Chris Cornell zmarł wieczorem 17 maja 2017 roku. Jak podaje jego rzecznik, Brian Bumbery, jego śmierć była „nagła i niespodziewana”. W sieci pojawiły się informacje, że Cornell prawdopodobnie popełnił samobójstwo – jego ciało miało zostać znalezione w łazience w pokoju hotelowym. Teraz ta informacja została potwierdzona.

Ostatni koncert Chrisa Cornella i Soundgarden 

Śmierć nastąpiła w wyniku powieszenia – potwierdził lekarz sądowy. Jest to wniosek po przeprowadzeniu wstępnej sekcji zwłok. Końcowy raport z autopsji nie jest jeszcze gotowy. Pełne dochodzenie w tej sprawie, w tym wyniki toksykologiczne, nie zostało jeszcze zakończone. Detroit News oraz Detroit Free Press donoszą, że wokalista został znaleziony w pokoju hotelowym MGM Grand w Detroit z pętlą na szyi. 

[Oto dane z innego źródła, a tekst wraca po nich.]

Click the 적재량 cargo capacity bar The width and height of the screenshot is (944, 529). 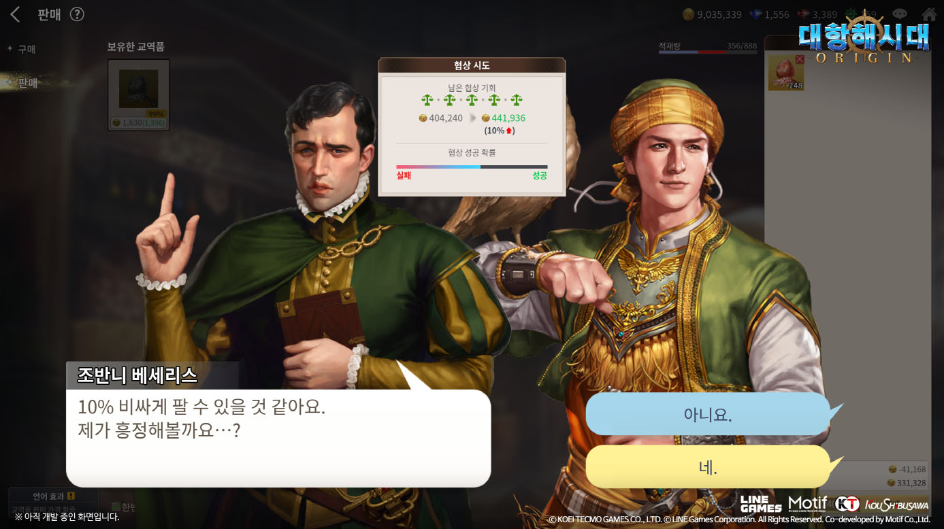click(707, 52)
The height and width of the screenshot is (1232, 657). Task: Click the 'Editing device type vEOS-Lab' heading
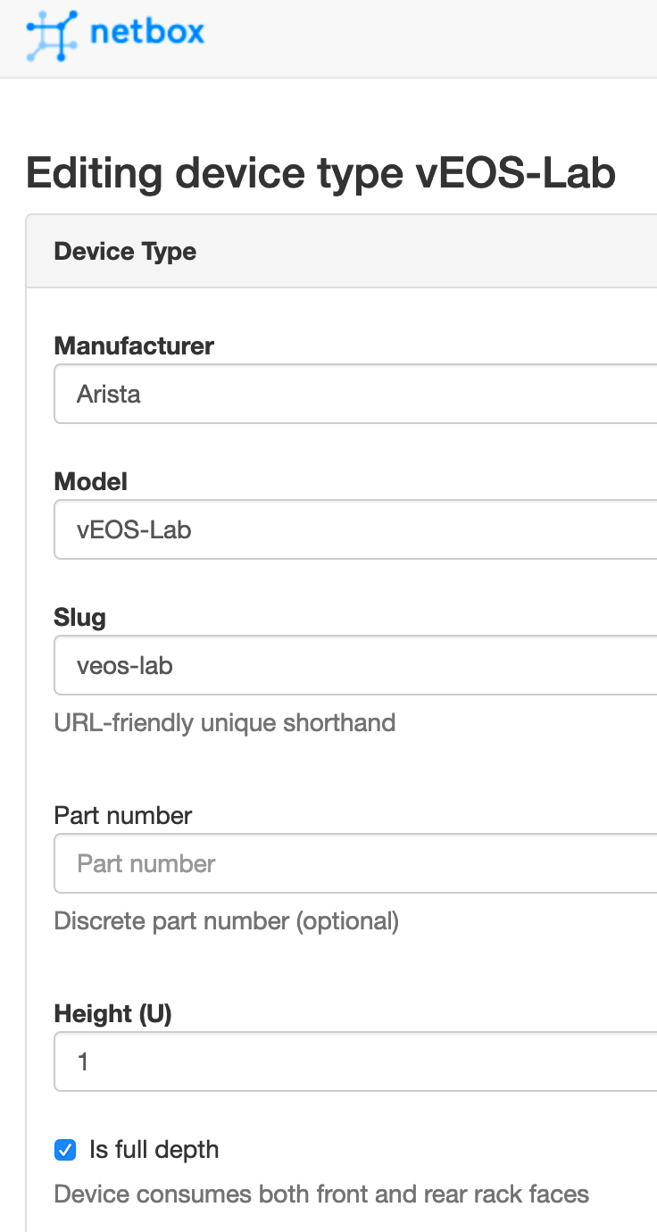point(320,173)
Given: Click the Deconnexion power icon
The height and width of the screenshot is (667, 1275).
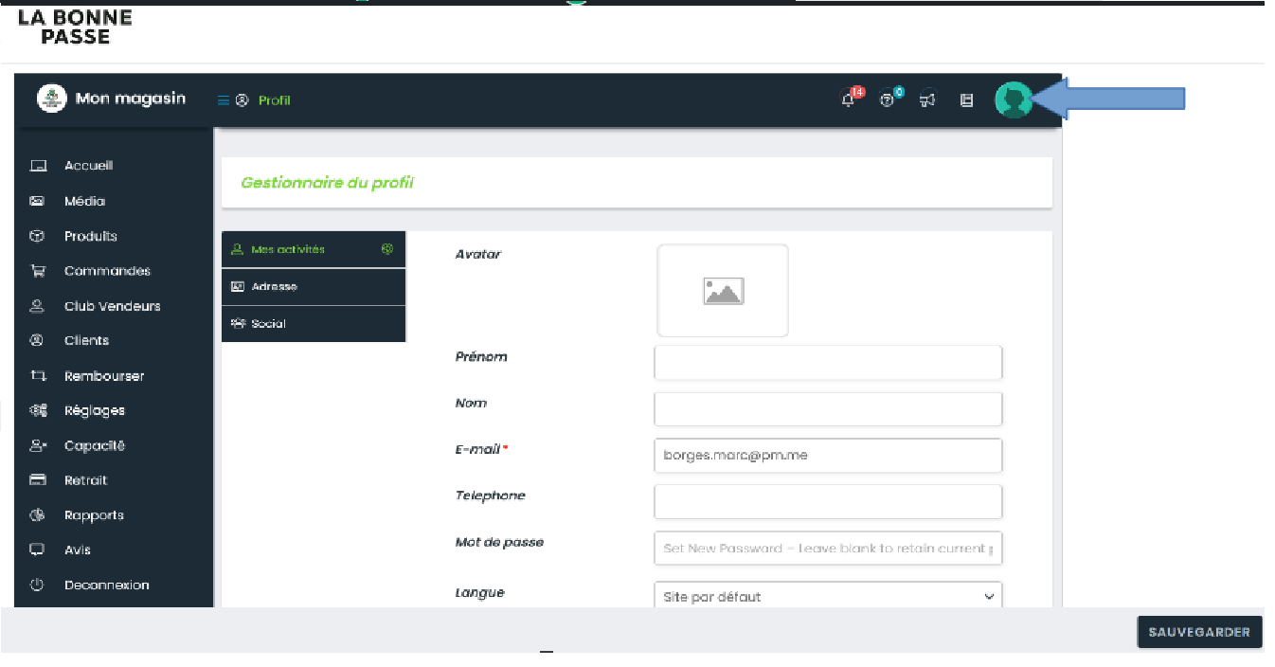Looking at the screenshot, I should (38, 585).
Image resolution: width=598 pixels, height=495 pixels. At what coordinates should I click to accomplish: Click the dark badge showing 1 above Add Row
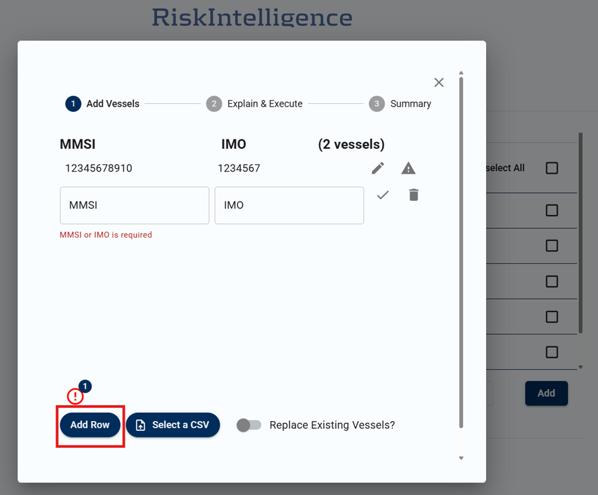pos(85,387)
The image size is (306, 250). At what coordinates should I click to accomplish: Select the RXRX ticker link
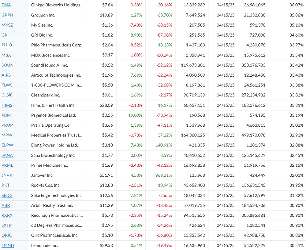pyautogui.click(x=7, y=216)
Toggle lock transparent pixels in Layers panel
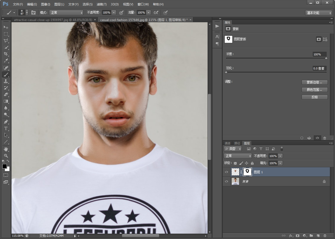Screen dimensions: 335x239 (235, 163)
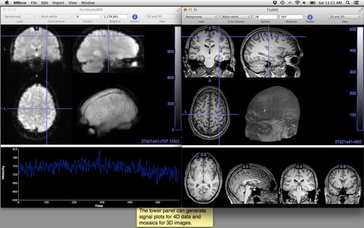Click the Header info icon in fmriblocks009 window
Viewport: 364px width, 228px height.
135,17
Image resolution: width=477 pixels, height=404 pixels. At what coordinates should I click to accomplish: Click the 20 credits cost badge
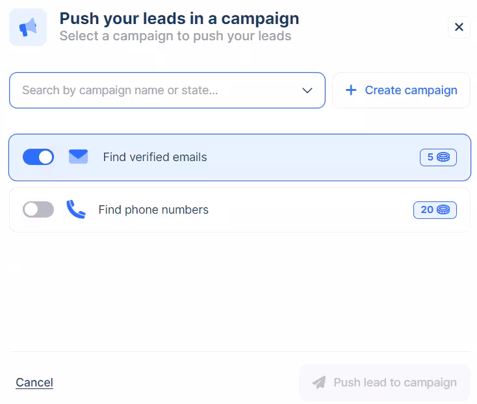(x=434, y=210)
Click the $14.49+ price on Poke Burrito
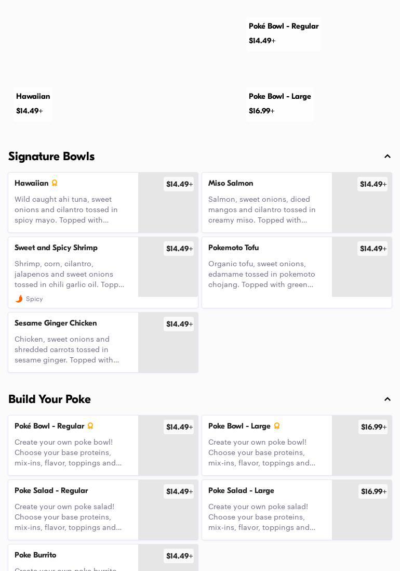Image resolution: width=400 pixels, height=571 pixels. tap(179, 556)
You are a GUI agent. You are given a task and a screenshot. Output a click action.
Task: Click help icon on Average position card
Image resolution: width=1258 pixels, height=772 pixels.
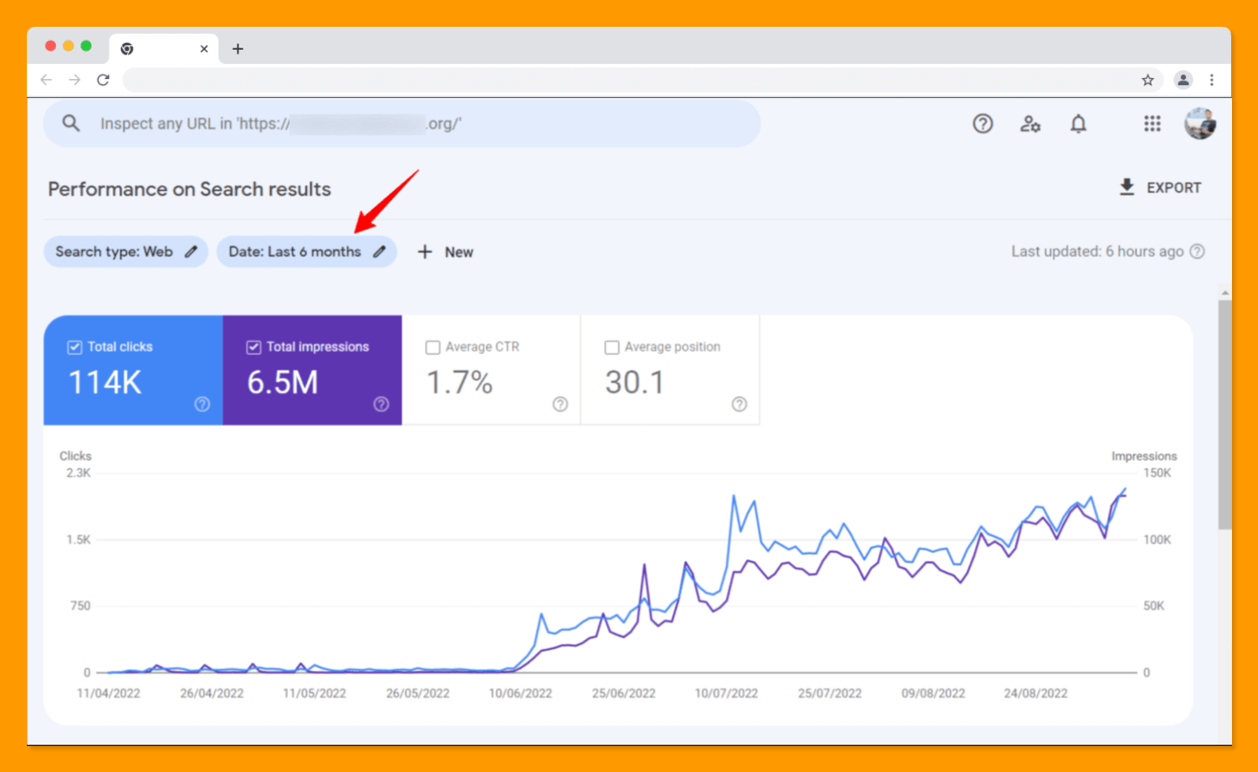coord(739,404)
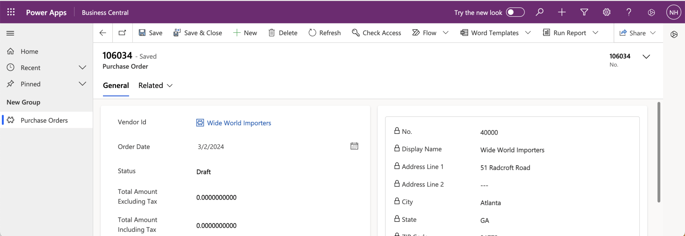The height and width of the screenshot is (236, 685).
Task: Open the Related tab menu
Action: 155,85
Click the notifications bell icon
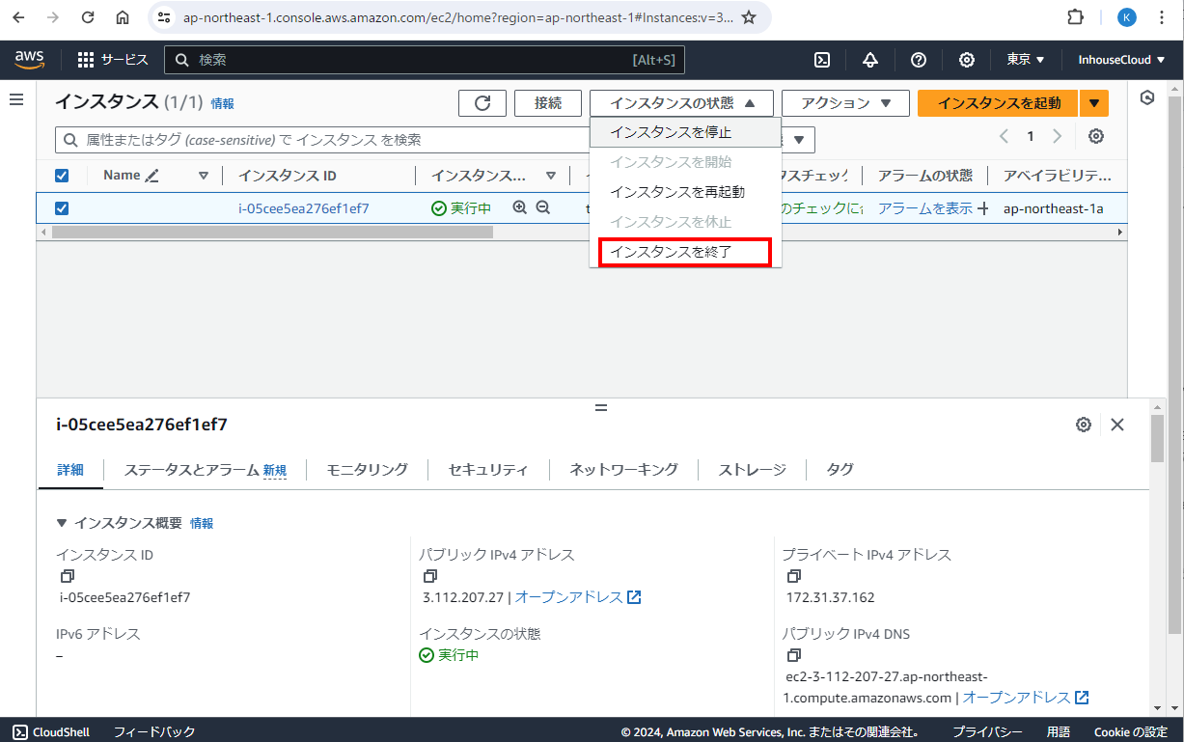The height and width of the screenshot is (742, 1184). click(x=870, y=60)
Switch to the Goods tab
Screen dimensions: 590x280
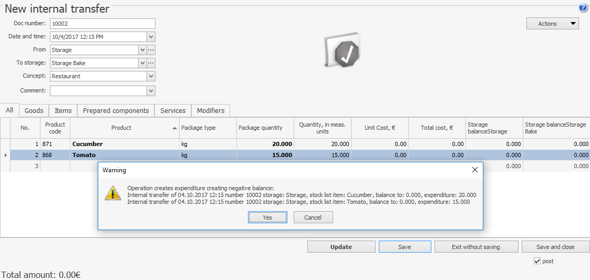[x=34, y=111]
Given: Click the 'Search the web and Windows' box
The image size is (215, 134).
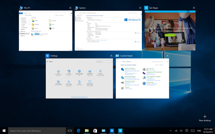Looking at the screenshot, I should click(37, 131).
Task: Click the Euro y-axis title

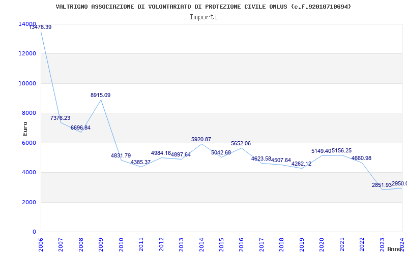Action: point(25,129)
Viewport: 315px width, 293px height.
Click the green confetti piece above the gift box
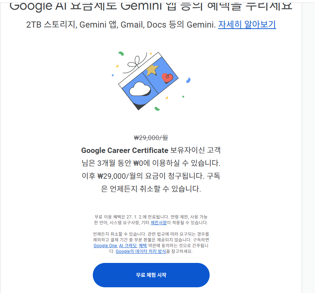pos(121,53)
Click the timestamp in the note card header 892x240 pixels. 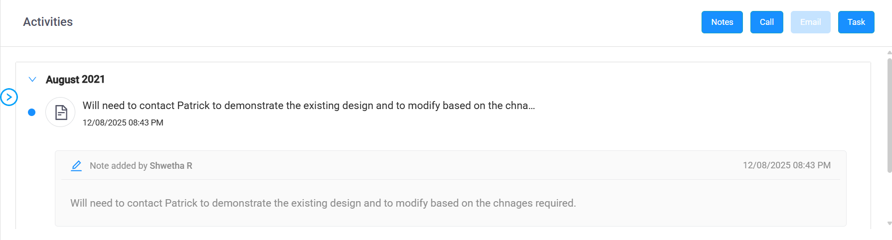pyautogui.click(x=786, y=165)
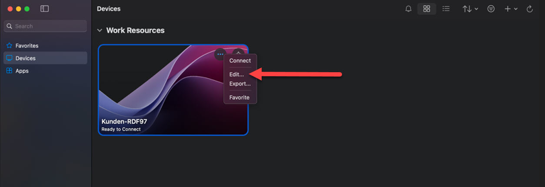Open the sort order dropdown
545x187 pixels.
click(470, 9)
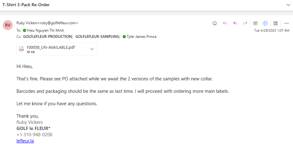
Task: Collapse the T-Shirt 3-Pack Re-Order conversation
Action: pos(288,5)
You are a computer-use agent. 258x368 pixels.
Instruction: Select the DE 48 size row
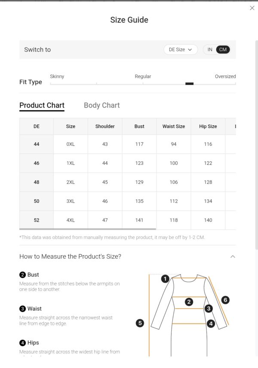coord(128,182)
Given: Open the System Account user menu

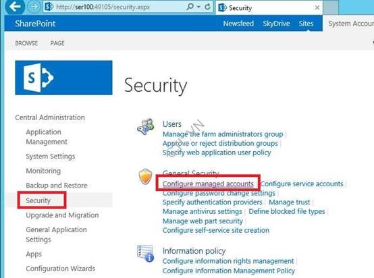Looking at the screenshot, I should pos(351,24).
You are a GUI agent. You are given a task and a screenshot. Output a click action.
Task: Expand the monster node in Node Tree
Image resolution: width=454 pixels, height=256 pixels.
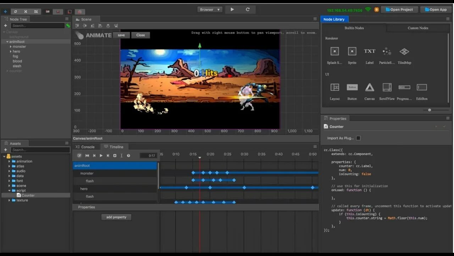11,47
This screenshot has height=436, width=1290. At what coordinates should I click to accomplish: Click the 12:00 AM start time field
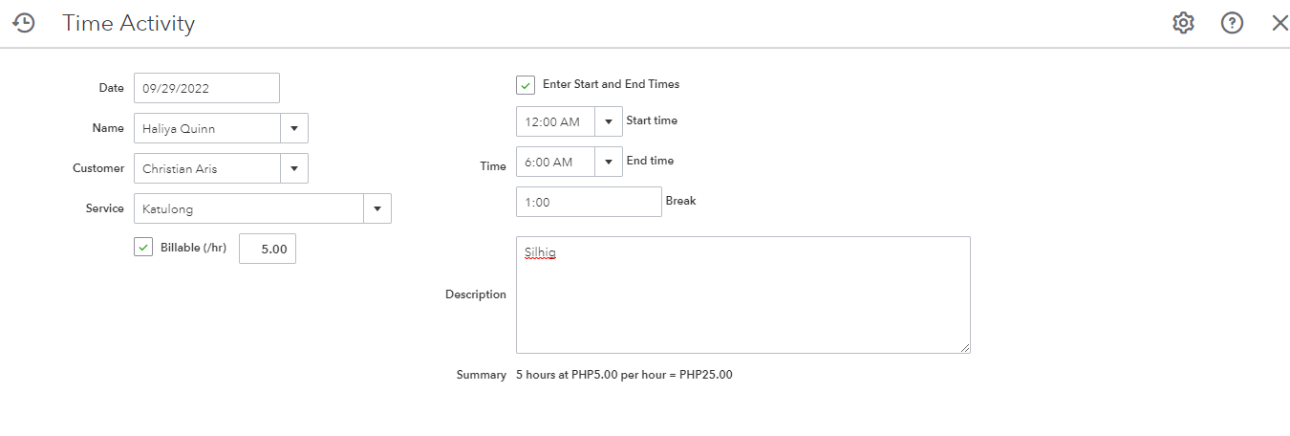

Chris Cornell kilka godzin przed śmiercią zagrał koncert z Soundgarden w Fox Theatre, w Detroit. Z zespołem tym wokalista zaistniał pod koniec lat 80., odnosząc ogromny sukces, jako jeden z przedstawicieli muzyki grunge. Wokalista miał też duży wpływ na projekt Temple Of The Dog stworzony z muzykami Pearl Jam i Mother Love Bone, upamiętniający przedwcześnie zmarłego Andy’ego Wooda. Zespół ten reaktywował się na trasę w 2016 roku. W 2001 roku Chris Cornell stanął na czele zespołu Audioslave, stworzonego wspólnie z muzykami Rage Against The Machine. Grupa wydała trzy, cieszące się dużym uznaniem płyty, po czym rozpadła się w 2007 roku. Reaktywowała się jednak na krótko w 2017 roku. Chris Cornell nie wykluczał dalszej współpracy pod tym szyldem. Wokalista działał także jako artysta solowy. Zadebiutował w 1999 roku albumem „Euphoria Morning”. W 2009 roku wydał kontrowersyjną płytę „Scream” z Timbalandem. Jego ostatni solowy album to „Higher Truth” z 2015 roku.